C++/C# plugins: yes.
Pipelines? Please no.
For us as outsourcers, the worst pipelines are the ones written in C++ or C#, because this is game dev, and most studios don’t seem to spend a lot of time to make their pipelines distribution safe. Many pipelines work in the “home studio” but once you give them away they clash with unfamiliar IT, OS and network environments. This affects pipelines from reputable studios too. We as outsourcers are then left to wonder over cryptic stack traces and exception reports and there is nothing we can do, other than waste a full work day to see if our clients on the other side of the world can figure out why. Often their TAs do not know either (because it’s a cryptic stack trace, who knows what it means and what causes it?) and then have to call in their programmers, which takes even longer.
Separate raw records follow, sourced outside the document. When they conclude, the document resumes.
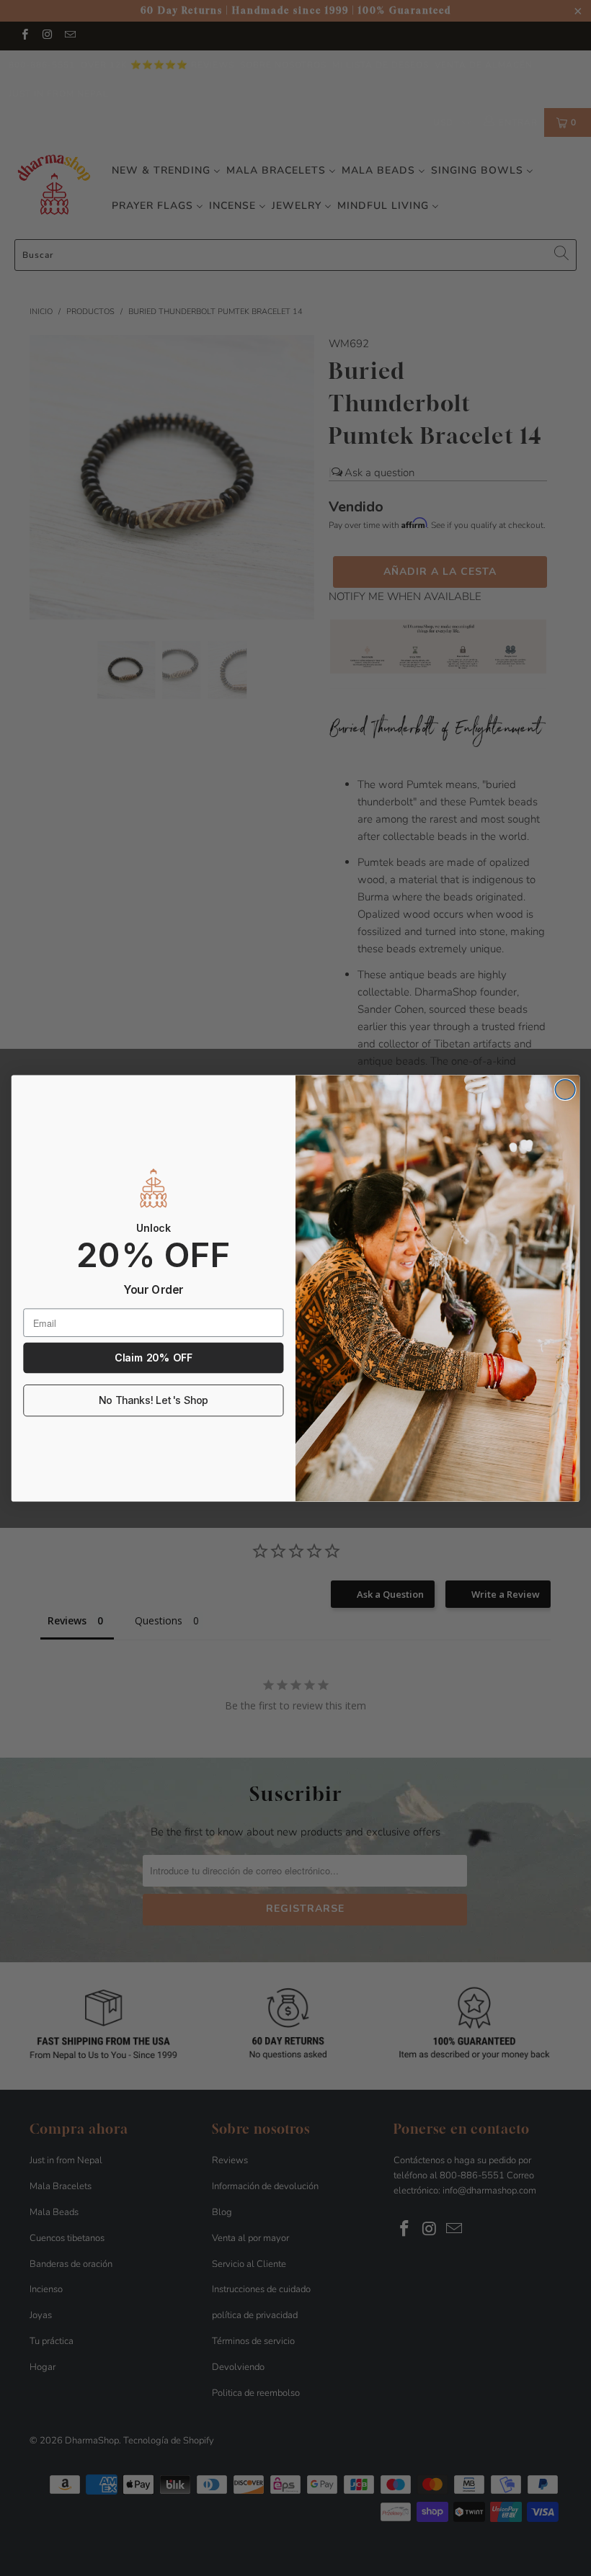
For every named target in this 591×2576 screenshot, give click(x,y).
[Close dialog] (565, 1089)
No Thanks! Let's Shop (153, 1400)
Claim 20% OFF (153, 1357)
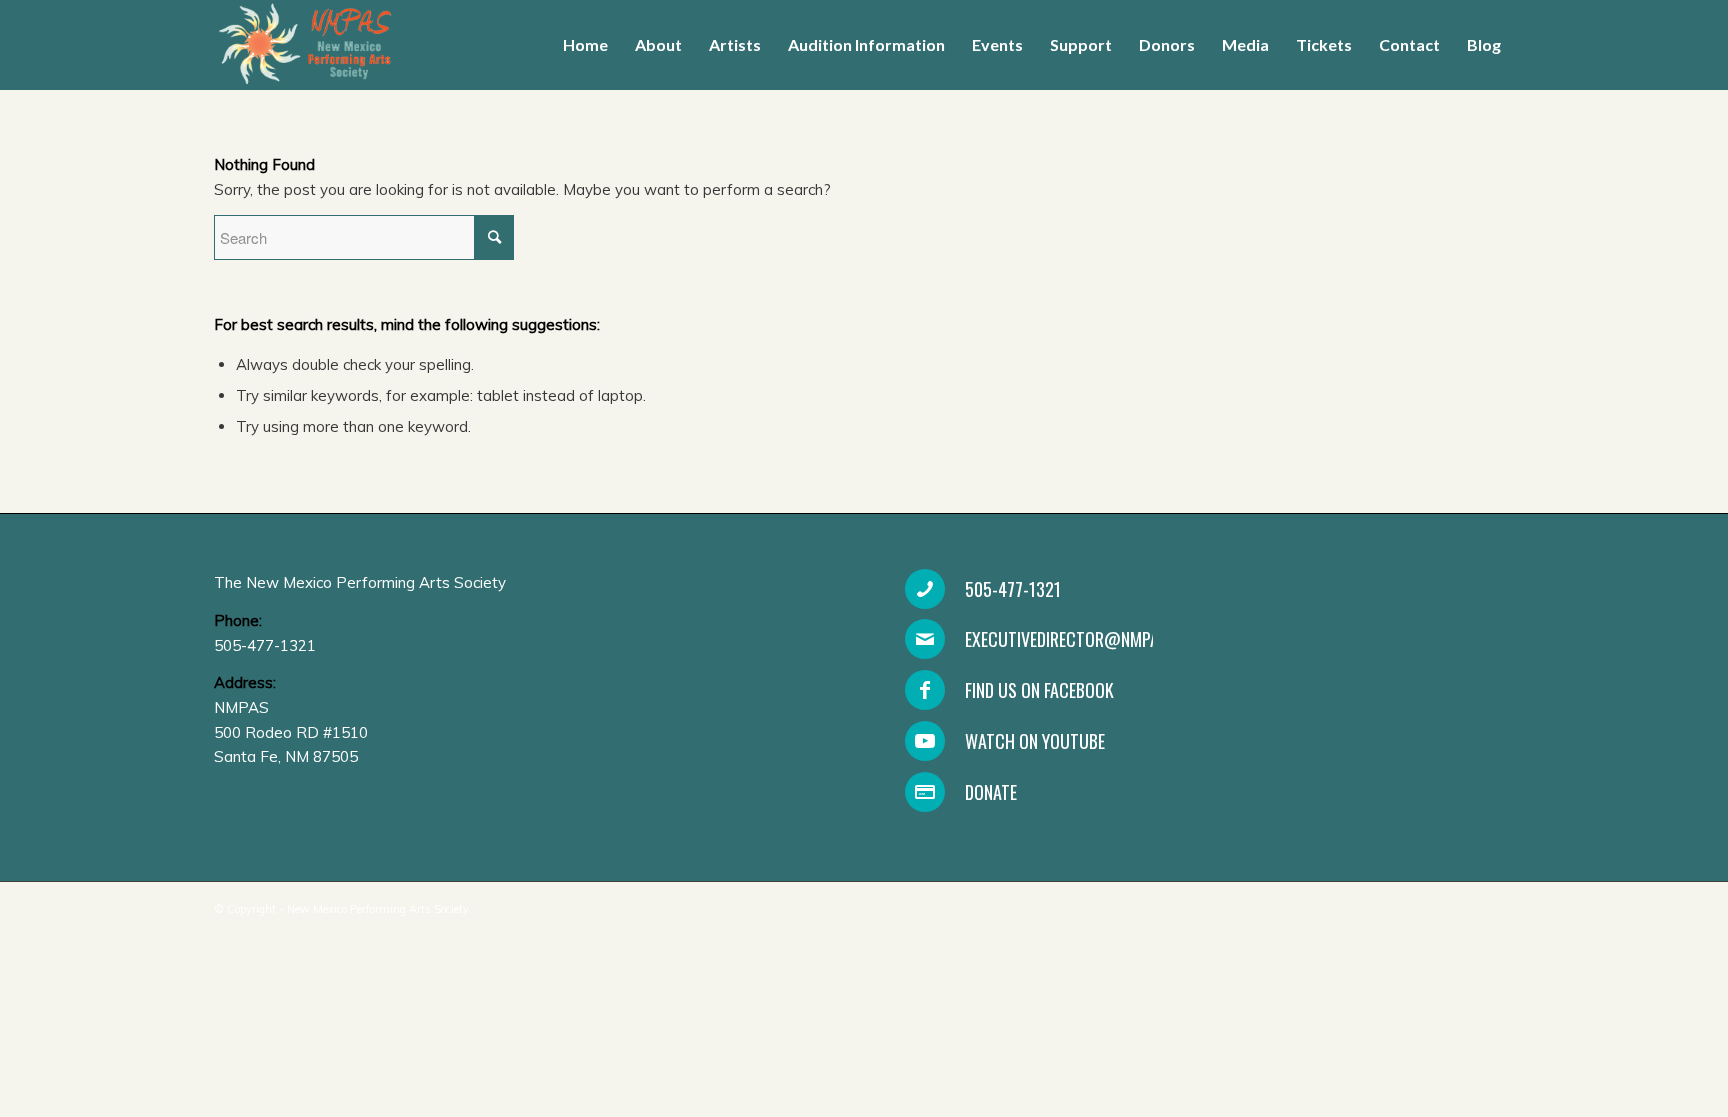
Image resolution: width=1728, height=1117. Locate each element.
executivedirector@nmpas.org (1083, 639)
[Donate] (925, 792)
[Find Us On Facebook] (925, 690)
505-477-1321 (1013, 589)
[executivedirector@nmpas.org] (925, 639)
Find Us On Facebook (1039, 690)
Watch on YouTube (1035, 741)
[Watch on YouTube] (925, 741)
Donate (991, 792)
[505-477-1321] (925, 589)
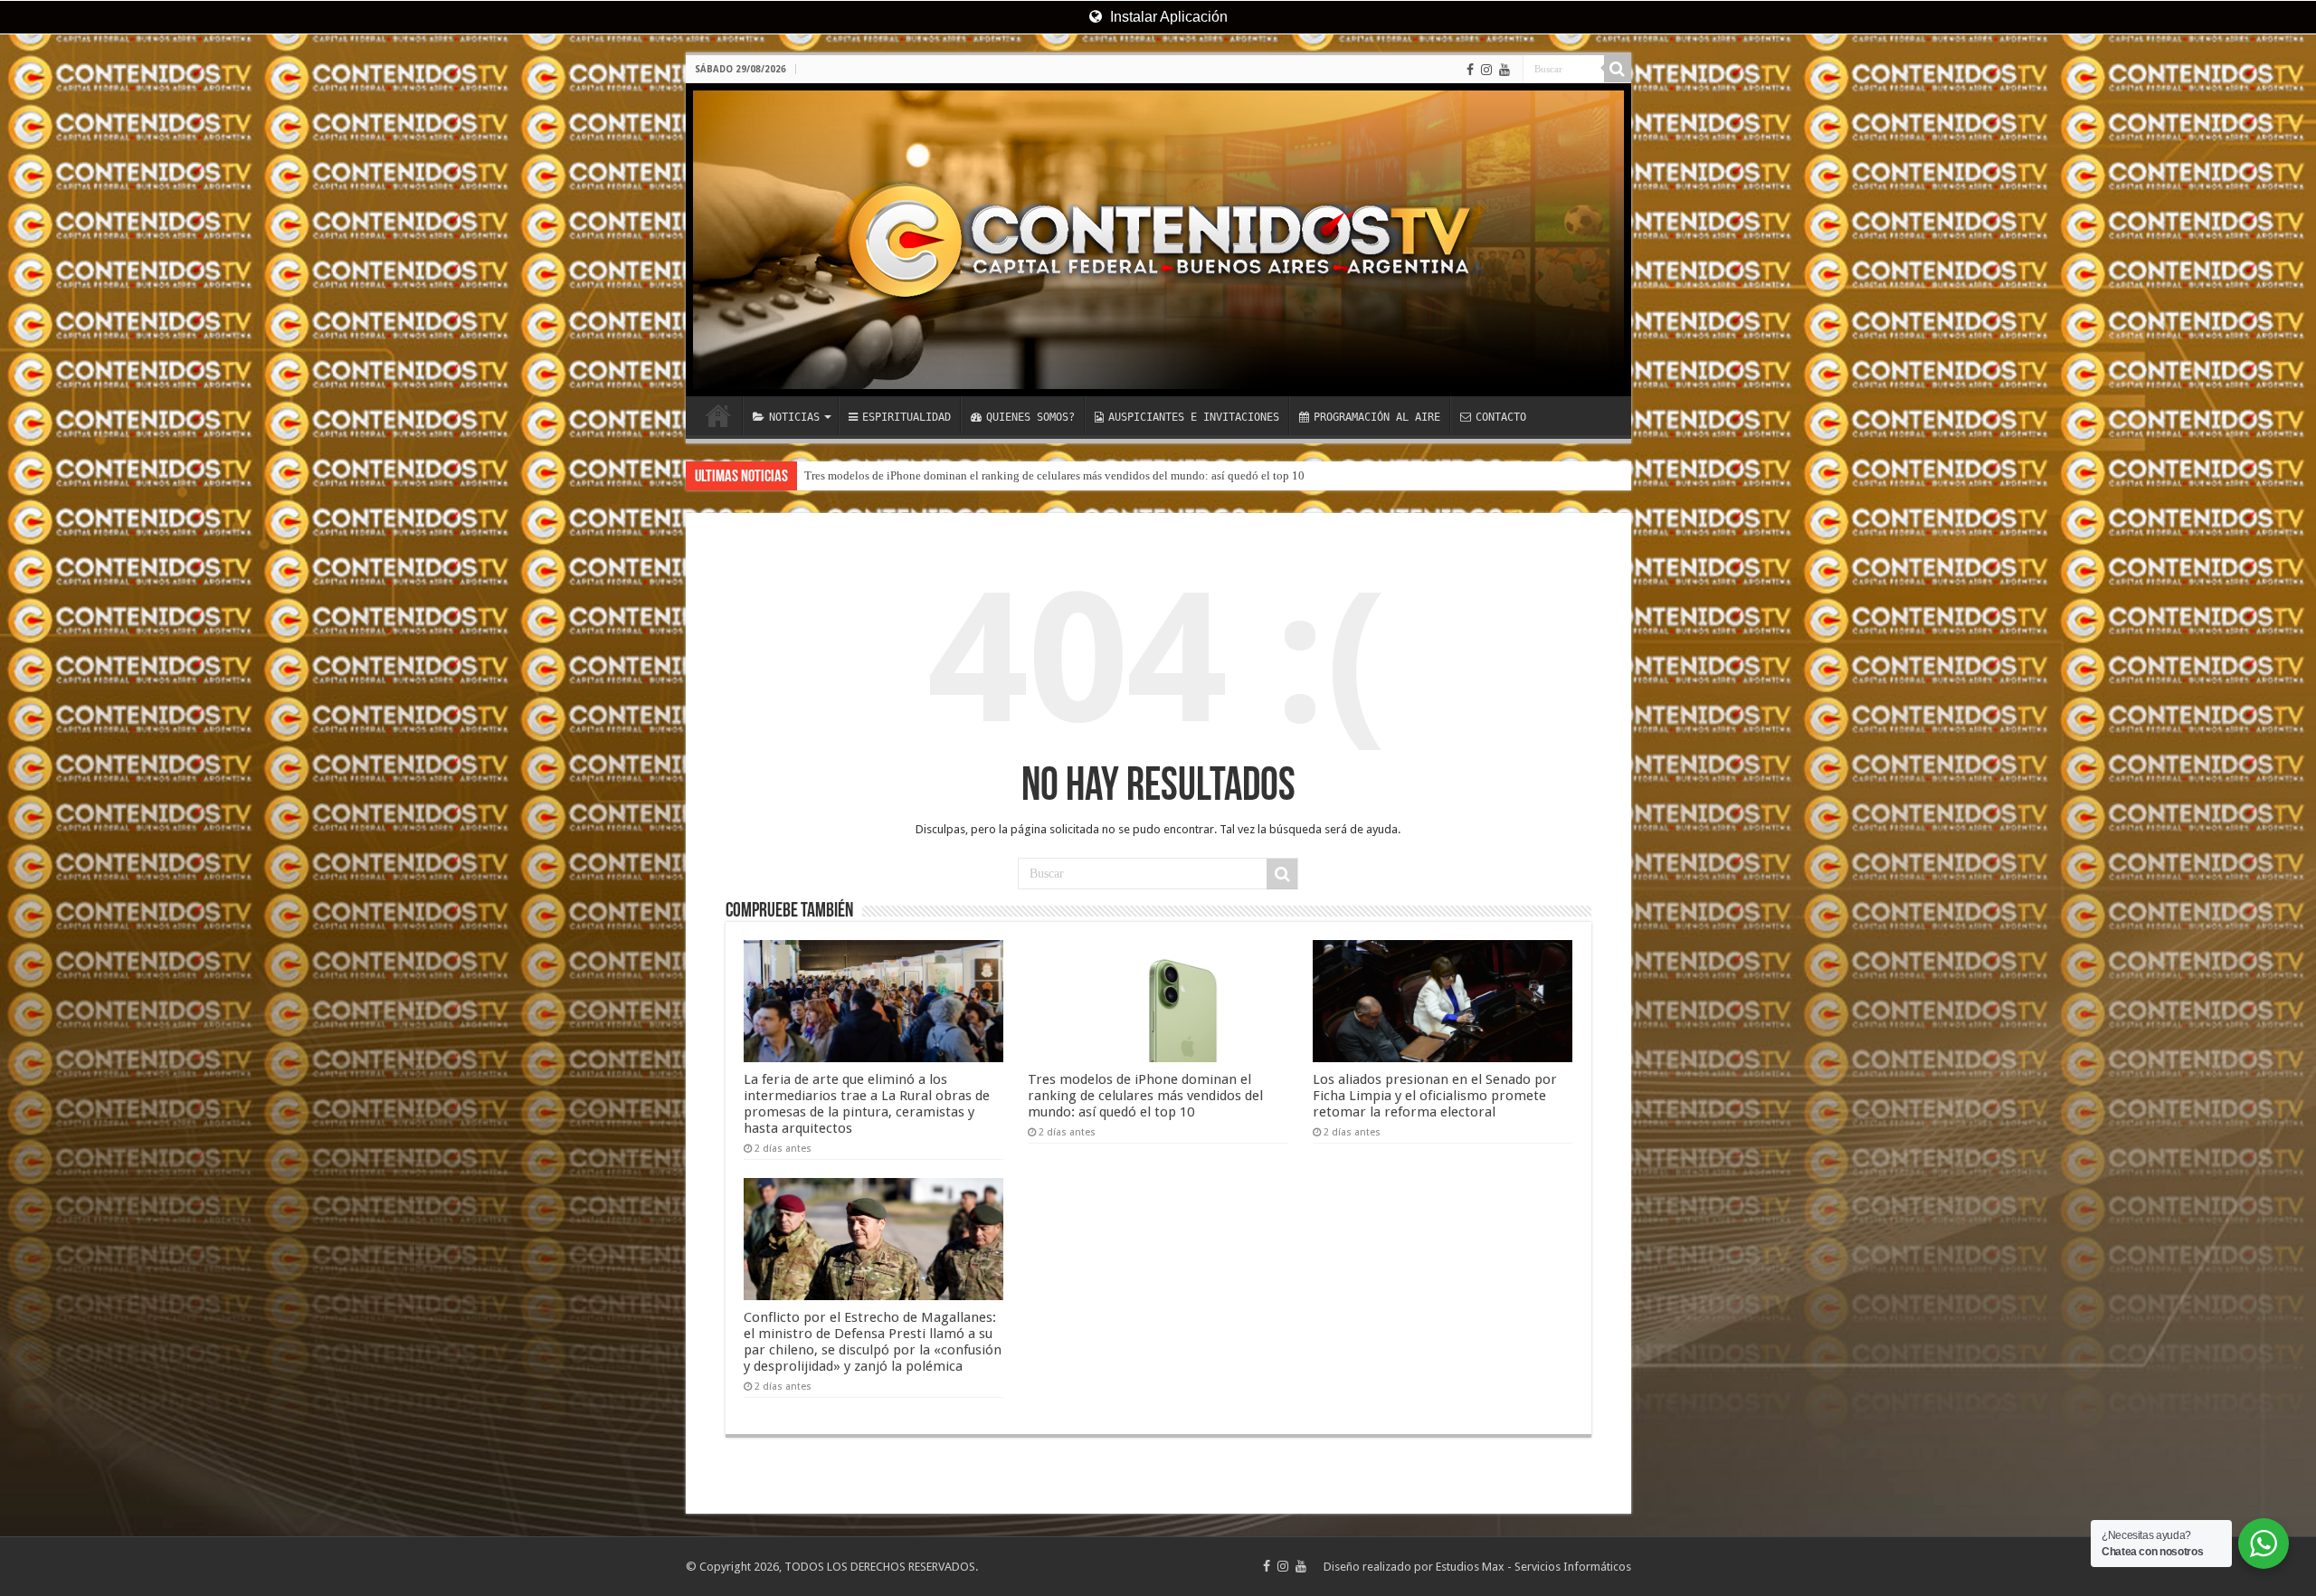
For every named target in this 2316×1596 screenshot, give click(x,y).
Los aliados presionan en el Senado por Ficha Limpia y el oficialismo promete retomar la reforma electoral (1062, 475)
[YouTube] (1504, 70)
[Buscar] (1617, 68)
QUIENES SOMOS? (1030, 417)
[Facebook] (1470, 70)
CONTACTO (1501, 417)
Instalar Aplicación (1167, 16)
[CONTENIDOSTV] (1158, 239)
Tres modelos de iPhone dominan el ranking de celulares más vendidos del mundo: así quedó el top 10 (1145, 1095)
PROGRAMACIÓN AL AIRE (1377, 417)
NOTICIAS (794, 417)
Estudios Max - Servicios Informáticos (1533, 1566)
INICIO (718, 415)
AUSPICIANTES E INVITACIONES (1193, 417)
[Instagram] (1486, 70)
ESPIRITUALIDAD (906, 417)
If pipelines were written in Python we could at least look into the problem ourselves, or the client’s TAs could to understand what causes the error. Often errors are caused by things which are easy to fix, but if you don’t get a good error report it’s hard to do anything about it. Also, making little customizations for your outsourcer are much easier to do in a scripted language, or the outsourcer can do them themselves.
The problem gets worse the more integrated pipelines become. So either write them in some code that can be inspected or spend more time on testing - but who has time in game dev?
Personally I hope that Python will get more traction, now that 3ds Max supports it.